### Written instruction
Convert the records into a JSON list of strings, with each line as its own string and blank lines omitted.

Stored dataset records
━━━━━━
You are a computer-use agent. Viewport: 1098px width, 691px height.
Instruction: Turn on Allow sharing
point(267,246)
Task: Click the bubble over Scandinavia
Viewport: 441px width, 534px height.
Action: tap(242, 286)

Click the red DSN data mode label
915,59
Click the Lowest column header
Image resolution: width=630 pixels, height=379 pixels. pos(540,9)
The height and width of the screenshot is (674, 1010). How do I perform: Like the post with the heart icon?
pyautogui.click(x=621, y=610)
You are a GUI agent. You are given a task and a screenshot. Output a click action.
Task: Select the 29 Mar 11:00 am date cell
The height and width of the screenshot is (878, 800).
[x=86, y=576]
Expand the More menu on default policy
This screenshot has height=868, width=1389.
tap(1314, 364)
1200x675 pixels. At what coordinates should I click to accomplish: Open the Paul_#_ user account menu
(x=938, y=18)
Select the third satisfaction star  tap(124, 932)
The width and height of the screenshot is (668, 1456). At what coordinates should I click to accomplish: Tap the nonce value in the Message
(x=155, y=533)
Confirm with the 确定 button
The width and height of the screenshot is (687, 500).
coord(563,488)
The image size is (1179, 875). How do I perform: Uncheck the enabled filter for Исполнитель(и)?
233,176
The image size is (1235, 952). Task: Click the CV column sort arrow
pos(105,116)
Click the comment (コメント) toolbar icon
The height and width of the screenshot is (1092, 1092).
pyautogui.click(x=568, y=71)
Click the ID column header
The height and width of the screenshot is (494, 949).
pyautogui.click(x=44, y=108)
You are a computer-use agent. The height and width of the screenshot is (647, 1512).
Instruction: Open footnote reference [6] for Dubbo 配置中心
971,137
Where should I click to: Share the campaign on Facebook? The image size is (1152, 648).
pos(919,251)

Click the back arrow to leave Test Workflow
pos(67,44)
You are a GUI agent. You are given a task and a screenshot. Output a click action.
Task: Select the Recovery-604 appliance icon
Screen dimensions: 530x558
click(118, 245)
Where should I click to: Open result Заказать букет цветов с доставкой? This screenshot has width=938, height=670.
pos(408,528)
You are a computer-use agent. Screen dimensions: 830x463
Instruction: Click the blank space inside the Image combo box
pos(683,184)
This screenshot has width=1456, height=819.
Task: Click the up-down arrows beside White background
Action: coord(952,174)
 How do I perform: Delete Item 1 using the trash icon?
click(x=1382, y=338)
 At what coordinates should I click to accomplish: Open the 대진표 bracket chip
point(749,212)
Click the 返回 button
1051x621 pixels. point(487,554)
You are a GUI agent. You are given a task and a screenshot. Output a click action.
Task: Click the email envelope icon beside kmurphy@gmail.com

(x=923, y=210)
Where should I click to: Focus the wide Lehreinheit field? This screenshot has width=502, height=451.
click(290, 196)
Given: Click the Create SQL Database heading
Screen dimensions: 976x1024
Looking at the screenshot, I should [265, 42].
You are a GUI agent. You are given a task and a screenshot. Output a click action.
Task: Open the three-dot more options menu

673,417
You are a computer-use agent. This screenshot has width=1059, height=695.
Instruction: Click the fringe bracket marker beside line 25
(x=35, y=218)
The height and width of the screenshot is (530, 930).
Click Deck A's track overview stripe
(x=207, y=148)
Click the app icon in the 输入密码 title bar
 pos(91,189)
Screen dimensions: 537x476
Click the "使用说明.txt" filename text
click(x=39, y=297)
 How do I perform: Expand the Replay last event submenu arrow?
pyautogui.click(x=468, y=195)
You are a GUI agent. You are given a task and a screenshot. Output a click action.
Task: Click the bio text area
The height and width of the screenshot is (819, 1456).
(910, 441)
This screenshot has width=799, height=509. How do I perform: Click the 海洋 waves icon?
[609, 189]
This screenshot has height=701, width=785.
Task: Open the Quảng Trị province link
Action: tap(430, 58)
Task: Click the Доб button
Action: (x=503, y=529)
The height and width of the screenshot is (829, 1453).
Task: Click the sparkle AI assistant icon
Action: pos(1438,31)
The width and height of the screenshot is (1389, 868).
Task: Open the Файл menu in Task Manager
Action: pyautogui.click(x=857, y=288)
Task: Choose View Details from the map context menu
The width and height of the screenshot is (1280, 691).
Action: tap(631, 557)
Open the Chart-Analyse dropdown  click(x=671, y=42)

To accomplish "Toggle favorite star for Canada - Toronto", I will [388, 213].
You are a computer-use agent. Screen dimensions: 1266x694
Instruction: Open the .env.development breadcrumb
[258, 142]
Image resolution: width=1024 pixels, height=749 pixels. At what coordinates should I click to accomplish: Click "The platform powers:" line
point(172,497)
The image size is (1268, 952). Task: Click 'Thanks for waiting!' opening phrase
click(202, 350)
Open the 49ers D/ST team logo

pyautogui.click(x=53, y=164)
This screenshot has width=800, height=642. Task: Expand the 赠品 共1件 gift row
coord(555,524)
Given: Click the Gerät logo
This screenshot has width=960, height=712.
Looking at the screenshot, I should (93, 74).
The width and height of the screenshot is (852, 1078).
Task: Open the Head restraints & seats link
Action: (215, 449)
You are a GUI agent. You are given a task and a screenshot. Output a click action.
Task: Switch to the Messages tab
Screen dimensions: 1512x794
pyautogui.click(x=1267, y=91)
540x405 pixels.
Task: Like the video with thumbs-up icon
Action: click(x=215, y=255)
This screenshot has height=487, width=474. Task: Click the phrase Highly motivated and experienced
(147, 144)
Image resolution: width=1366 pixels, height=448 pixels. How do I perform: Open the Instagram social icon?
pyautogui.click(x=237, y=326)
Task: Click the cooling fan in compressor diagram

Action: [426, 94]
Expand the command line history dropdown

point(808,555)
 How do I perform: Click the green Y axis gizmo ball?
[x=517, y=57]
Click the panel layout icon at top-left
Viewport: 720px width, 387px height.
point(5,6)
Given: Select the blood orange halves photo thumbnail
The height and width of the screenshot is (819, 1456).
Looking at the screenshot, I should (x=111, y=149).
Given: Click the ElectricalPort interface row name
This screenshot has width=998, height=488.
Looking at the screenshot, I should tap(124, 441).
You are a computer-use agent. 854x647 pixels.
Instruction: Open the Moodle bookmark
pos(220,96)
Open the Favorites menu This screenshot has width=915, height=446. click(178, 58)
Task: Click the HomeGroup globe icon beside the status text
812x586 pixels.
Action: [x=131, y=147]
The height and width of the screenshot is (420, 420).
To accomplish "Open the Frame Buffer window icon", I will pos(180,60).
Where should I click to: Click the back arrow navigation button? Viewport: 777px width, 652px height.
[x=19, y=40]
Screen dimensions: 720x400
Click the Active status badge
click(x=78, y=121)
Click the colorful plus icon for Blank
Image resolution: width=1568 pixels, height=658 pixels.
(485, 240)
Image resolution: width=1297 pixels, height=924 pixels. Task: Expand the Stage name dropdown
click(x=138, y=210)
━━━━━━
### Problem solution
[
  "You are a computer-use agent. Viewport: 1098px width, 691px height.",
  "Instruction: Turn on Allow sharing",
  "point(267,246)",
  "Task: Click the bubble over Scandinavia",
  "Viewport: 441px width, 534px height.",
  "Action: tap(242, 286)",
  "Click the red DSN data mode label",
  "915,59",
  "Click the Lowest column header",
  "Image resolution: width=630 pixels, height=379 pixels. pos(540,9)",
  "The height and width of the screenshot is (674, 1010). How do I perform: Like the post with the heart icon?",
  "pyautogui.click(x=621, y=610)",
  "You are a GUI agent. You are given a task and a screenshot. Output a click action.",
  "Task: Select the 29 Mar 11:00 am date cell",
  "The height and width of the screenshot is (878, 800).",
  "[x=86, y=576]",
  "Expand the More menu on default policy",
  "This screenshot has height=868, width=1389.",
  "tap(1314, 364)",
  "1200x675 pixels. At what coordinates should I click to accomplish: Open the Paul_#_ user account menu",
  "(x=938, y=18)",
  "Select the third satisfaction star  tap(124, 932)",
  "The width and height of the screenshot is (668, 1456). At what coordinates should I click to accomplish: Tap the nonce value in the Message",
  "(x=155, y=533)",
  "Confirm with the 确定 button",
  "The width and height of the screenshot is (687, 500).",
  "coord(563,488)",
  "The image size is (1179, 875). How do I perform: Uncheck the enabled filter for Исполнитель(и)?",
  "233,176",
  "The image size is (1235, 952). Task: Click the CV column sort arrow",
  "pos(105,116)",
  "Click the comment (コメント) toolbar icon",
  "The height and width of the screenshot is (1092, 1092).",
  "pyautogui.click(x=568, y=71)",
  "Click the ID column header",
  "The height and width of the screenshot is (494, 949).",
  "pyautogui.click(x=44, y=108)",
  "You are a computer-use agent. The height and width of the screenshot is (647, 1512).",
  "Instruction: Open footnote reference [6] for Dubbo 配置中心",
  "971,137",
  "Where should I click to: Share the campaign on Facebook? The image size is (1152, 648).",
  "pos(919,251)",
  "Click the back arrow to leave Test Workflow",
  "pos(67,44)",
  "You are a GUI agent. You are given a task and a screenshot. Output a click action.",
  "Task: Select the Recovery-604 appliance icon",
  "Screen dimensions: 530x558",
  "click(118, 245)",
  "Where should I click to: Open result Заказать букет цветов с доставкой? This screenshot has width=938, height=670.",
  "pos(408,528)",
  "You are a computer-use agent. Screen dimensions: 830x463",
  "Instruction: Click the blank space inside the Image combo box",
  "pos(683,184)",
  "This screenshot has width=1456, height=819.",
  "Task: Click the up-down arrows beside White background",
  "Action: coord(952,174)",
  " How do I perform: Delete Item 1 using the trash icon?",
  "click(x=1382, y=338)",
  " At what coordinates should I click to accomplish: Open the 대진표 bracket chip",
  "point(749,212)",
  "Click the 返回 button",
  "1051x621 pixels. point(487,554)",
  "You are a GUI agent. You are given a task and a screenshot. Output a click action.",
  "Task: Click the email envelope icon beside kmurphy@gmail.com",
  "(x=923, y=210)",
  "Where should I click to: Focus the wide Lehreinheit field? This screenshot has width=502, height=451.",
  "click(290, 196)",
  "Given: Click the Create SQL Database heading",
  "Screen dimensions: 976x1024",
  "Looking at the screenshot, I should [265, 42].",
  "You are a GUI agent. You are given a task and a screenshot. Output a click action.",
  "Task: Open the three-dot more options menu",
  "673,417",
  "You are a computer-use agent. This screenshot has width=1059, height=695.",
  "Instruction: Click the fringe bracket marker beside line 25",
  "(x=35, y=218)",
  "The height and width of the screenshot is (530, 930).",
  "Click Deck A's track overview stripe",
  "(x=207, y=148)",
  "Click the app icon in the 输入密码 title bar",
  " pos(91,189)",
  "Screen dimensions: 537x476",
  "Click the \"使用说明.txt\" filename text",
  "click(x=39, y=297)",
  " How do I perform: Expand the Replay last event submenu arrow?",
  "pyautogui.click(x=468, y=195)",
  "You are a GUI agent. You are given a task and a screenshot. Output a click action.",
  "Task: Click the bio text area",
  "The height and width of the screenshot is (819, 1456).",
  "(910, 441)",
  "This screenshot has width=799, height=509. How do I perform: Click the 海洋 waves icon?",
  "[609, 189]",
  "This screenshot has height=701, width=785.",
  "Task: Open the Quảng Trị province link",
  "Action: tap(430, 58)",
  "Task: Click the Доб button",
  "Action: (x=503, y=529)",
  "The height and width of the screenshot is (829, 1453).",
  "Task: Click the sparkle AI assistant icon",
  "Action: pos(1438,31)",
  "The width and height of the screenshot is (1389, 868).",
  "Task: Open the Файл menu in Task Manager",
  "Action: pyautogui.click(x=857, y=288)",
  "Task: Choose View Details from the map context menu",
  "The width and height of the screenshot is (1280, 691).",
  "Action: tap(631, 557)",
  "Open the Chart-Analyse dropdown  click(x=671, y=42)",
  "To accomplish \"Toggle favorite star for Canada - Toronto\", I will [388, 213].",
  "You are a computer-use agent. Screen dimensions: 1266x694",
  "Instruction: Open the .env.development breadcrumb",
  "[258, 142]",
  "Image resolution: width=1024 pixels, height=749 pixels. At what coordinates should I click to accomplish: Click \"The platform powers:\" line",
  "point(172,497)",
  "The image size is (1268, 952). Task: Click 'Thanks for waiting!' opening phrase",
  "click(202, 350)",
  "Open the 49ers D/ST team logo",
  "pyautogui.click(x=53, y=164)",
  "This screenshot has width=800, height=642. Task: Expand the 赠品 共1件 gift row",
  "coord(555,524)",
  "Given: Click the Gerät logo",
  "This screenshot has width=960, height=712.",
  "Looking at the screenshot, I should (93, 74).",
  "The width and height of the screenshot is (852, 1078).",
  "Task: Open the Head restraints & seats link",
  "Action: (215, 449)",
  "You are a GUI agent. You are given a task and a screenshot. Output a click action.",
  "Task: Switch to the Messages tab",
  "Screen dimensions: 1512x794",
  "pyautogui.click(x=1267, y=91)",
  "540x405 pixels.",
  "Task: Like the video with thumbs-up icon",
  "Action: click(x=215, y=255)",
  "This screenshot has height=487, width=474. Task: Click the phrase Highly motivated and experienced",
  "(147, 144)",
  "Image resolution: width=1366 pixels, height=448 pixels. How do I perform: Open the Instagram social icon?",
  "pyautogui.click(x=237, y=326)",
  "Task: Click the cooling fan in compressor diagram",
  "Action: [426, 94]",
  "Expand the command line history dropdown",
  "point(808,555)",
  " How do I perform: Click the green Y axis gizmo ball?",
  "[x=517, y=57]",
  "Click the panel layout icon at top-left",
  "Viewport: 720px width, 387px height.",
  "point(5,6)",
  "Given: Select the blood orange halves photo thumbnail",
  "The height and width of the screenshot is (819, 1456).",
  "Looking at the screenshot, I should (x=111, y=149).",
  "Given: Click the ElectricalPort interface row name",
  "This screenshot has width=998, height=488.",
  "Looking at the screenshot, I should tap(124, 441).",
  "You are a computer-use agent. 854x647 pixels.",
  "Instruction: Open the Moodle bookmark",
  "pos(220,96)",
  "Open the Favorites menu This screenshot has width=915, height=446. click(178, 58)",
  "Task: Click the HomeGroup globe icon beside the status text",
  "812x586 pixels.",
  "Action: [x=131, y=147]",
  "The height and width of the screenshot is (420, 420).",
  "To accomplish \"Open the Frame Buffer window icon\", I will pos(180,60).",
  "Where should I click to: Click the back arrow navigation button? Viewport: 777px width, 652px height.",
  "[x=19, y=40]",
  "Screen dimensions: 720x400",
  "Click the Active status badge",
  "click(x=78, y=121)",
  "Click the colorful plus icon for Blank",
  "Image resolution: width=1568 pixels, height=658 pixels.",
  "(485, 240)",
  "Image resolution: width=1297 pixels, height=924 pixels. Task: Expand the Stage name dropdown",
  "click(x=138, y=210)"
]